Supplied information:
● ● ● ● ● ● ●
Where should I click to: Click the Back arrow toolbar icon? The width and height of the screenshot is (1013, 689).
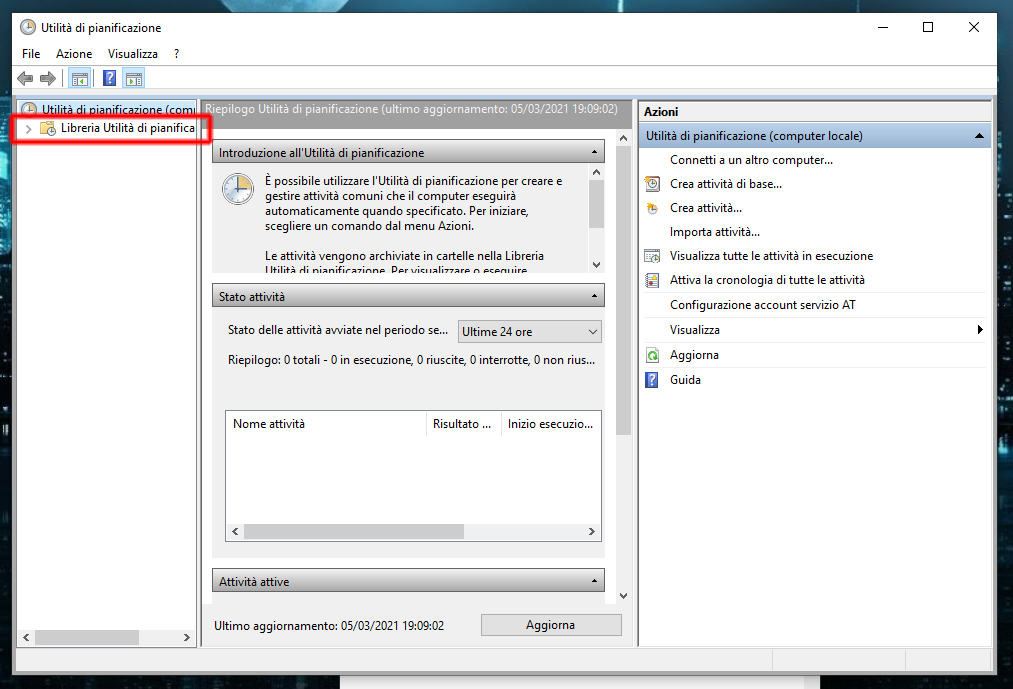pos(25,79)
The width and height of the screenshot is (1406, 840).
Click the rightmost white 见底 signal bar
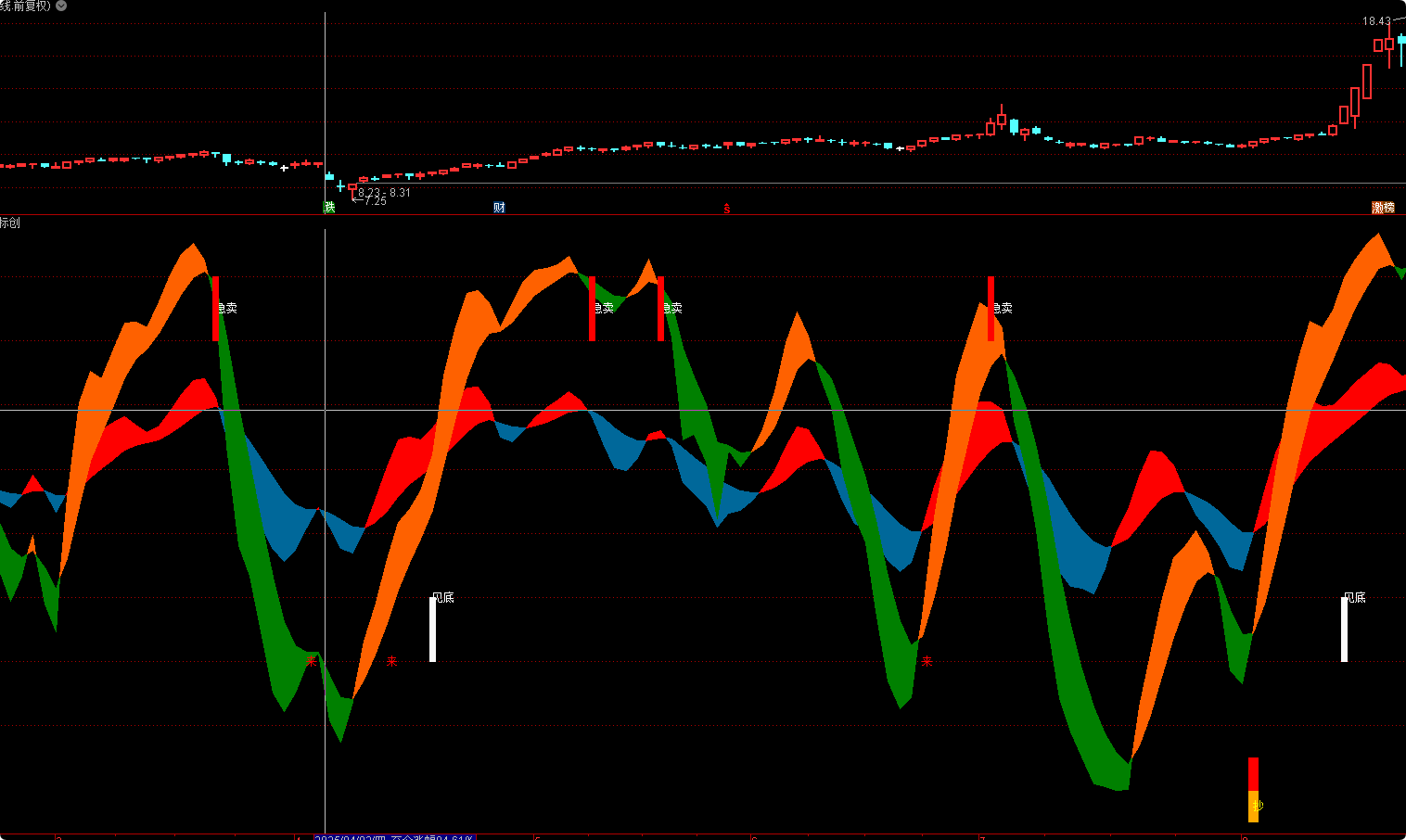[1344, 629]
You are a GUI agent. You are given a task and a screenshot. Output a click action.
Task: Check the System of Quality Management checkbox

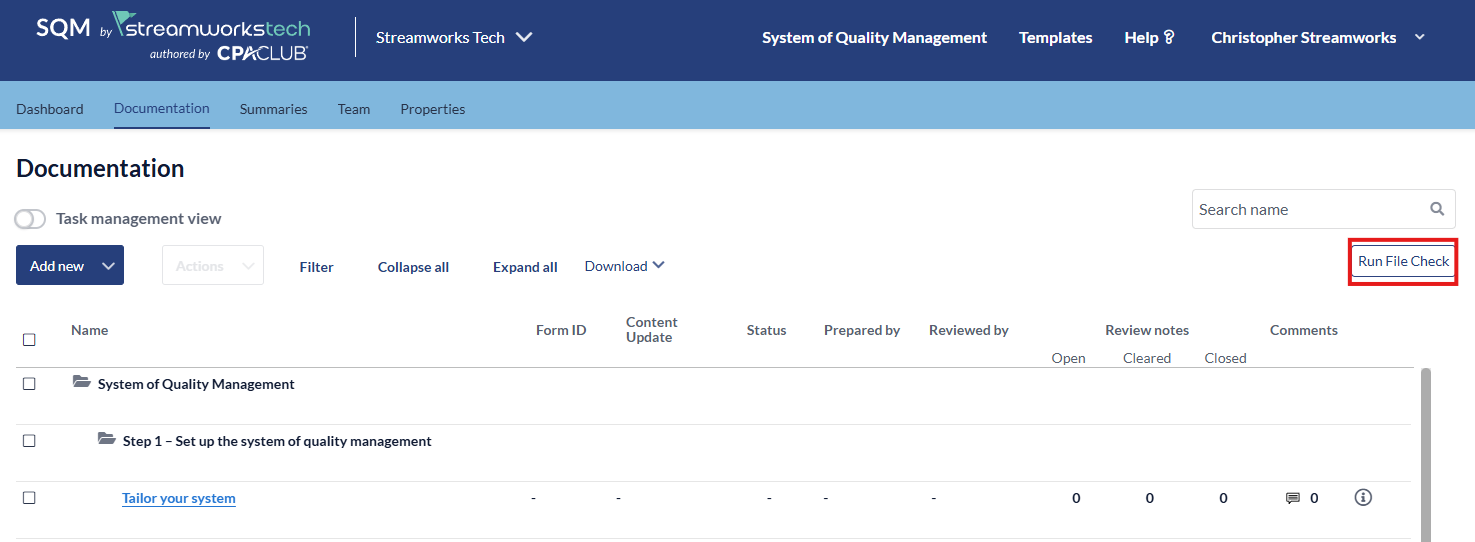click(x=29, y=384)
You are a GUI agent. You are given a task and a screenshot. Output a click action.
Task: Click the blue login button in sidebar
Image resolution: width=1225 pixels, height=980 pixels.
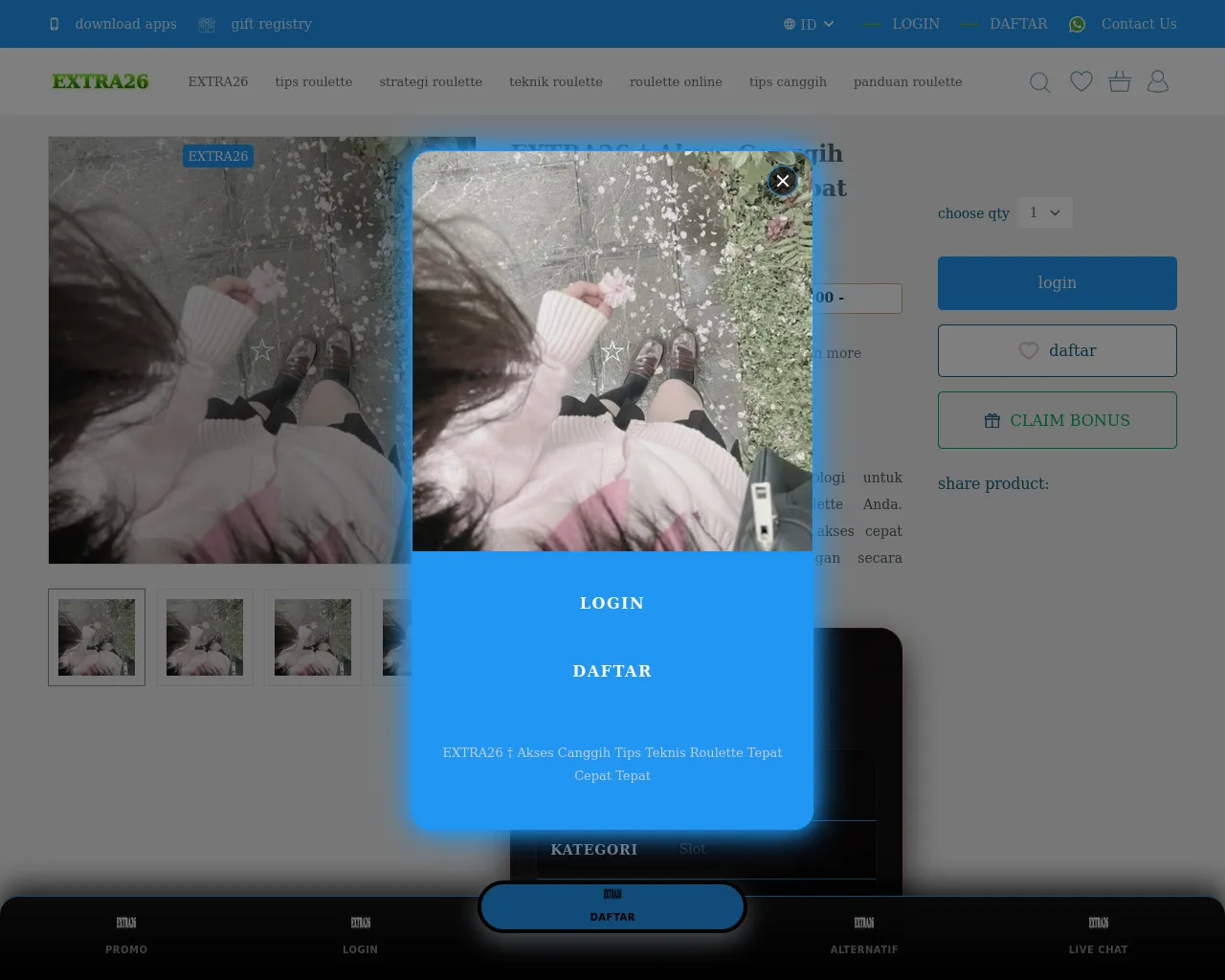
● ● ● ● ● ● ●
Task requirements: Every line of the listing should be repeated exactly; no picture should appear.

Result of the task:
Where should I click to: Click the Back arrow toolbar icon? The width and height of the screenshot is (1013, 689).
pos(25,79)
The width and height of the screenshot is (1406, 840).
Click the rightmost white 见底 signal bar
[1344, 629]
You are a GUI agent. You are given a task and a screenshot. Output a click action.
Task: Check the System of Quality Management checkbox

click(x=29, y=384)
You are a GUI agent. You are given a task and a screenshot. Output a click action.
Task: Click the blue login button in sidebar
Image resolution: width=1225 pixels, height=980 pixels.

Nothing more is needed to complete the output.